Improving Very Short-Term Rainfall Prediction in Taiwan: Insights from assimilation of innovative water vapor measurements
Presented on February 25, 2026, by
Professor Shu-Chih Yang
Atmospheric Sciences
National Central University
Taiwan
ABSTRACT:
Improving Very Short-Term Rainfall Prediction in Taiwan: Insights from assimilation of innovative water vapor measurements
A convective-scale ensemble data assimilation (EDA) system has been developed in Taiwan to improve very short-term heavy rainfall prediction. The main observation source is the radar data. However, without directly observing the moisture variable, the impact of radar assimilation on short-term rainfall prediction is limited. Recently, water vapor measurements have been available from innovative instruments and retrieving techniques. This talk will cover two investigations of innovative water vapor observations, including GNSS tropospheric gradient (TG) and the Micropulse Differential Absorption Lidar (MPD).
The ground-based GNSS Zenith Total Delay (ZTD) data has been the observation used in the operational convective-scale data assimilation system at Central Weather Administration (CWA) in Taiwan. GNSS-ZTD provides fast moisture information, which captures the precursor of convection initialization over complex terrain. Including non-CWA-operated stations, there are more than 400 GNSS stations in Taiwan, forming a uniquely dense GNSS observation network. In addition to ZTD observation, the TG measurement provides spatial moisture variations in the low troposphere and the availability of a fast TG observation operator makes TG assimilation feasible. Based on a severe afternoon thunderstorm on 24 June 2022 in the Taipei Basin, we conducted rapid-update data assimilation experiments to investigate the impact of the dense ground-based GNSS data. Compared to standard ZTD assimilation using CWA-operated stations, the assimilation of dense ZTD observations improves the moisture representation near the Taipei Basin, which is critical for the timing of convection initialization. For this case, TG observation reveals a strong moisture gradient into an inland river valley upstream of the Basin, complementing the primary moisture transport associated with the sea breeze. Additional TG assimilation enhances moisture from multiple pathways, facilitating the rapid convection development and the merging of the convection cells. Consequently, assimilating both dense ZTD and TG leads to significant improvements in the forecasted intensity and location of heavy rain, as well as the forecast performance at a longer lead time. Notably, the impact of TG assimilation is more pronounced when combined with dense ZTD data.

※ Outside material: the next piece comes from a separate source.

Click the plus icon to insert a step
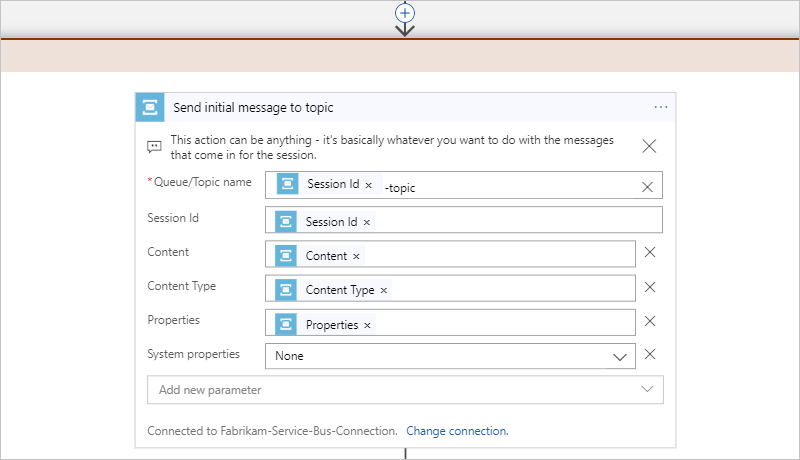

During the TAHOPE field campaign, NCAR MPDs were deployed over northern Taiwan to provide high-resolution water vapor profiles. We investigate how assimilating water vapor data from an MPD deployed upstream of an afternoon thunderstorm event on May 31, 2022, affects short-term precipitation prediction. While assimilating radar radial velocity effectively adjusted the dynamic condition, resulting in stronger convergence over the southeastern mountain slopes, the inability to correct the moisture field limits convection development and leads to an underestimation of rainfall intensity. The additional assimilation of MPD data introduced significant moisture corrections along the northwestern coast. This moisture was subsequently transported into the Taipei basin by enhanced westerly winds in the upper boundary layer. Although the MPD data was available for only a short duration ( within 30 minutes), its impact on the thermodynamic structure of PBL persisted and improved the effectiveness of radar reflectivity assimilation. Consequently, convective instability in the upper PBL of the Taipei Basin increased. Once convection cells were initialized by orographic lifting over the slopes south of the Taipei Basin, the convection intensified rapidly into higher altitude, leading to extreme heavy rainfall.
In summary, water vapor measurement in PBL becomes critical information for capturing the thermodynamic structure and thus convective instability in PBL. However, vertical and horizontal moisture distribution play different roles in convection initialization and heavy rainfall. Further investigation will be conducted to optimize the observing strategy for improving short-term extreme rainfall prediction.
BIO
Shu-Chih Yang received her B.S. and M.S. degree in Atmospheric sciences from the National Central University, Taiwan, in 1997 and 1999, respectively, and the Ph.D. degree in Meteorology from the University of Maryland, USA, in 2006. She is currently Distinguished Professor and department chair of Atmospheric Sciences with the National Central University in Taiwan. Her research interests include data assimilation, atmospheric predictability, and severe weather prediction, with the applications of atmospheric remote sensing observations including radar and GNSS satellite.
Dr. Yang was a recipient of Taiwanese Science Council’s Outstanding Young Research award in 2012, and young Taiwan Outstanding Women in Science in 2013, and Academia Sinica research award for junior research investigator in 2015. She was a recipient of President Luo Jia-Lun young outstanding research award from the National Central University in 2018. She serves as a topical editor for Geoscientific Model Development.